There is something wild in the creation and we must subdue it for our survival. However, if we alter its nature and remove its wildness, we do not subdue but destroy it. This is the heart and soul of creative tension.
There is something wild within us too and it must be tamed, but never removed. The stereotypical creative writing class wants to tap into that wildness and let it out with Whitman’s “barbarian ‘Yowp!’” Yes, but…
The task of the artist is not to release the inner barbarian but to subdue it so that the artist – the man – flourishes. The task of the writer is not simply to release expressions of the self, but to take control of them, to rule them with wisdom and strength of will, and to raise them to true fruitfulness through discipline and the SUBsequent, hard-earned creative power.
For that reason, the subordinate sentence (and you can see from the foregoing why subordinate really is a very sound word to describe it) should take first place temporally and in precedent and should be taught with earnest and eager discipline.
The additive style also has a place, but contrary to expectations, perhaps, though not to experience, the additive style should follow the subordinate. I have no doubt at all that Sterne, living in the 17th century, was able to write such effective additive sentences BECAUSE he had learned to control his writing through the training he received in the subordinate style.
However, I also believe that the 17th and 18th centuries went far overboard on their demands for rational order.

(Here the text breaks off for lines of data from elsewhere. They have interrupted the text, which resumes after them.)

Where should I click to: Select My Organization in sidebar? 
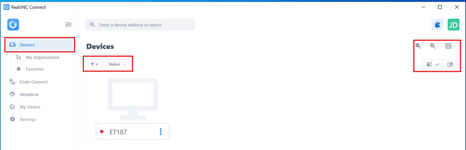(x=42, y=57)
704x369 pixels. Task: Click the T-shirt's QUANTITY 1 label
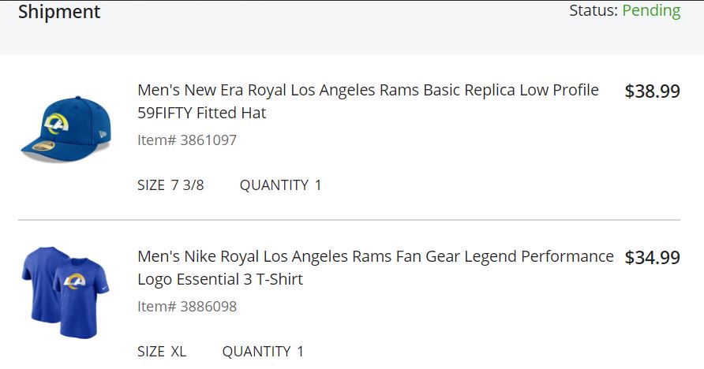coord(263,351)
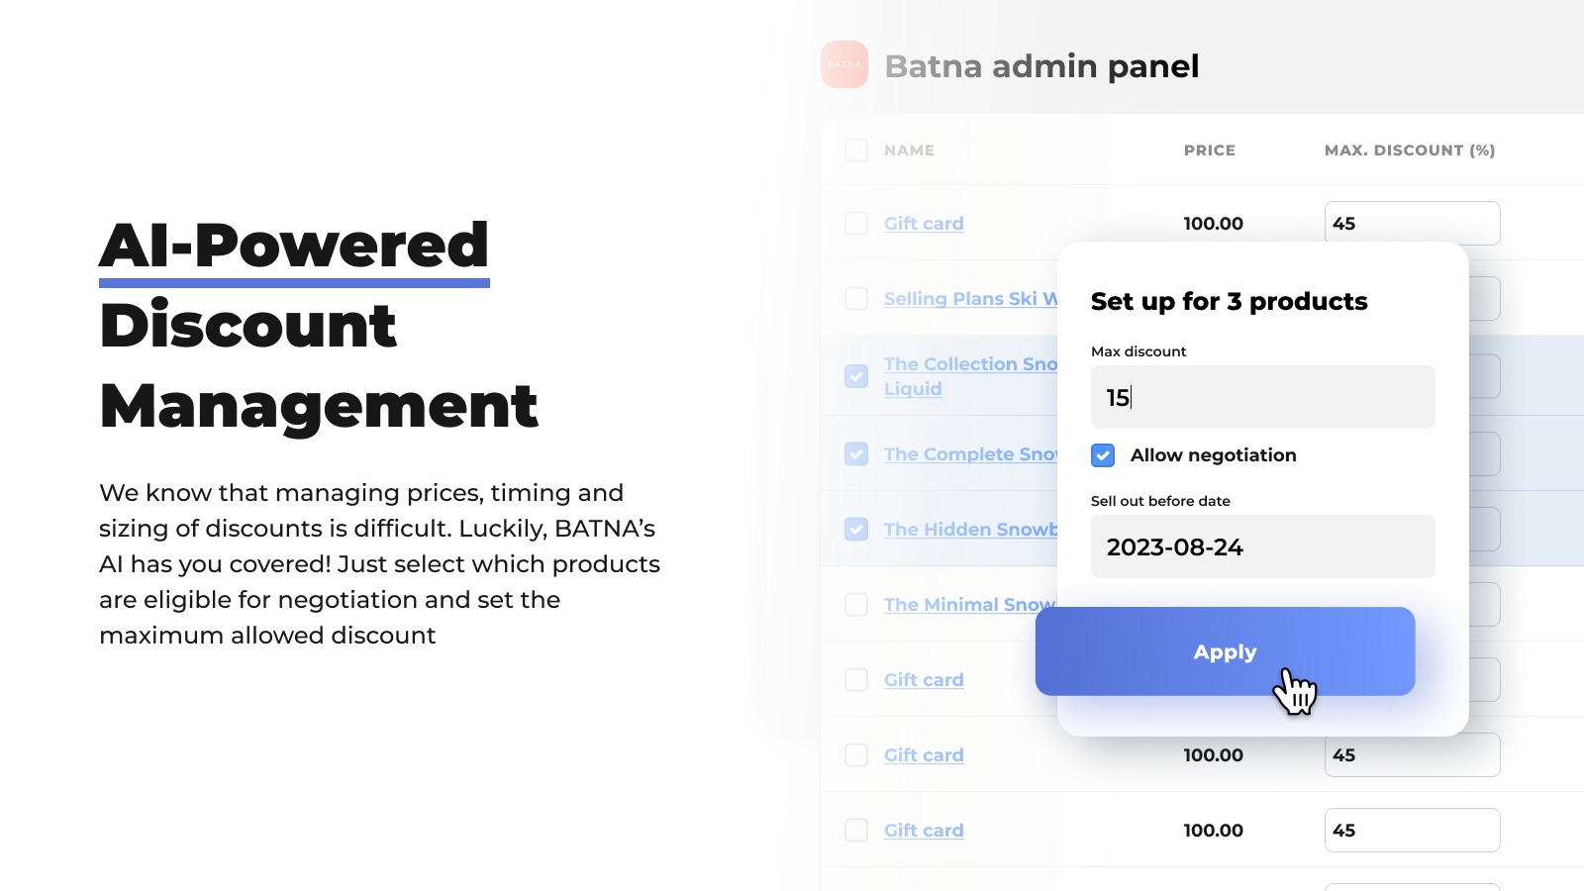
Task: Click the bottom Gift card discount field showing 45
Action: coord(1412,831)
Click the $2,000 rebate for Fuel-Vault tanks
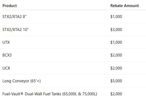 click(116, 94)
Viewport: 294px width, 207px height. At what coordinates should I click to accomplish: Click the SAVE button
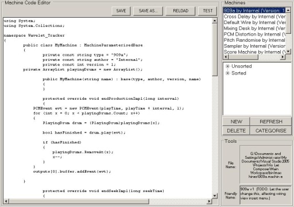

Or rather, they misunderstood rational order, often putting it in conflict with the organic. If there is one point I wish this blog post had made, it is that the organic and the rational are not in opposition. I do not fight with my garden; I cultivate it. I do not seek to kill it; I seek to bless it. It is a great joy when an author or composer can join these often-divided corollaries, and achieve the greatness of a Shakespeare, a Chaucer, a Mozart, a Bach, a Coleridge, or a Michelangelo.
Creativity requires technical training and mastery of the tools. It also requires an open and receptive soul, one that is not limited to the discoveries made by rational thought, one that is open to being and truth and beauty and every kind of goodness and that, because it is trained, is able to take the untamed-ness of reality and express it in compelling, fitting, “subdued” forms. Creativity requires work; Creativity requires play.